The right to return the favor and defend your life IMO falls in the
biological realm. Weapons are an expansion of our biological tools. A
gazelle is not able to shoot the lion, but be sure she would be glad to use
the rifle, instead of just running away! In few words, in a society where
the right to a safe life would be granted, there would be no reason to bear
arms. And it would be IMO a moral evolution from the law of jungle to the
Law. Sadly few societies can grant this right to safeness. And there are
many countries, USA especially, where the social law, according to the
market logic of guns firms, has decided to let the citizens the great part
of the biological pleasure to defend their own lives.

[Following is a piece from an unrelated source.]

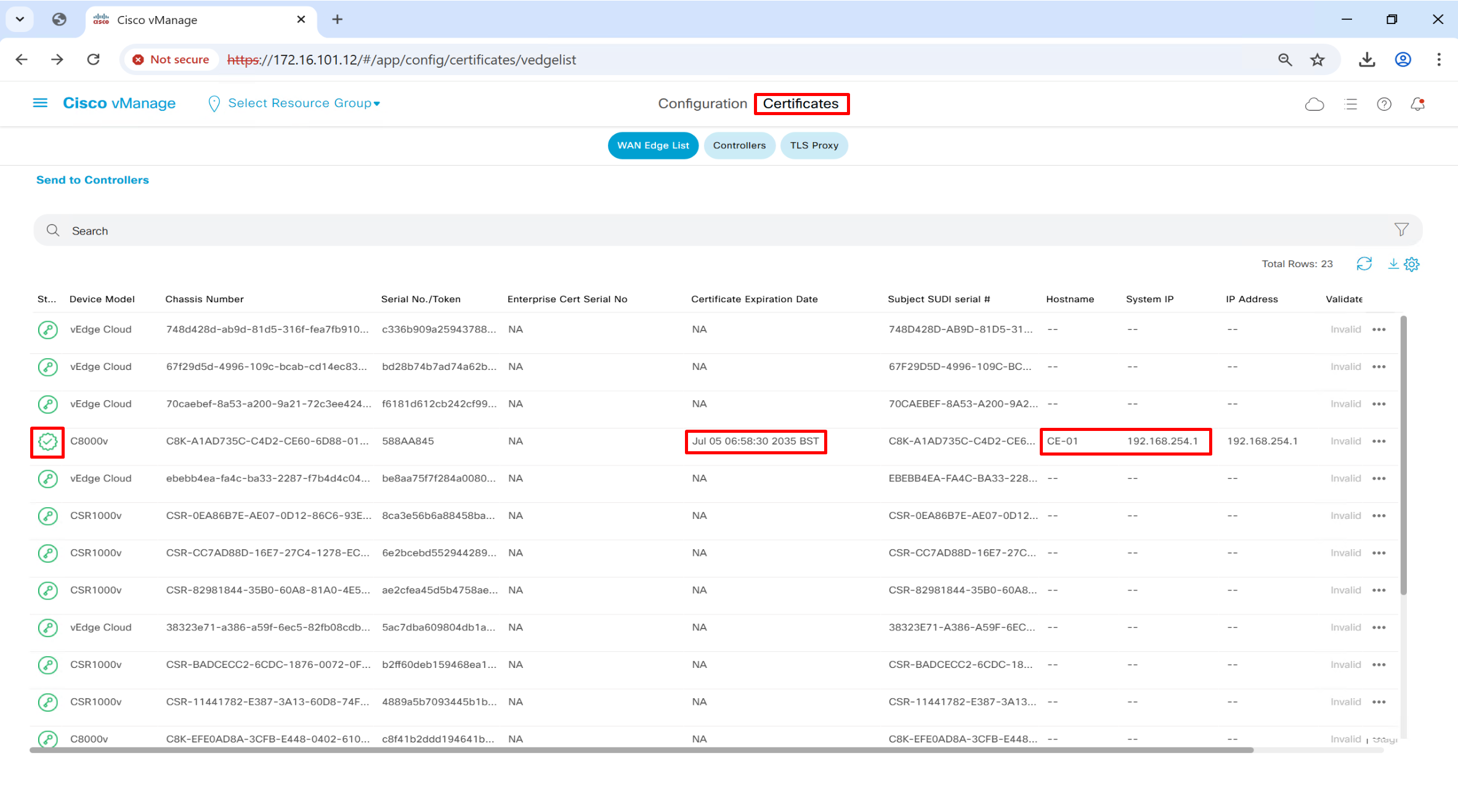
Task: Click the cloud onboarding icon
Action: tap(1314, 104)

Anyway, I can't see it on the same level of the freedom of speech.

And probably the same goes for property. It depends on the society you live
within. Ancient philosophers and artists were not "owners"... they were
simply hosted by some tyrant or pope... The intellectual hardships of
communism has been more due to the lack of freedom of speech and assembly...
but the huger and basic *social* disaster has been caused by the lack of
right to property.

So, let's stick with Pirsig for the moment.

Ciao,
Marco

p.s.
Jonathan, I like your "right to dignity". Thanks.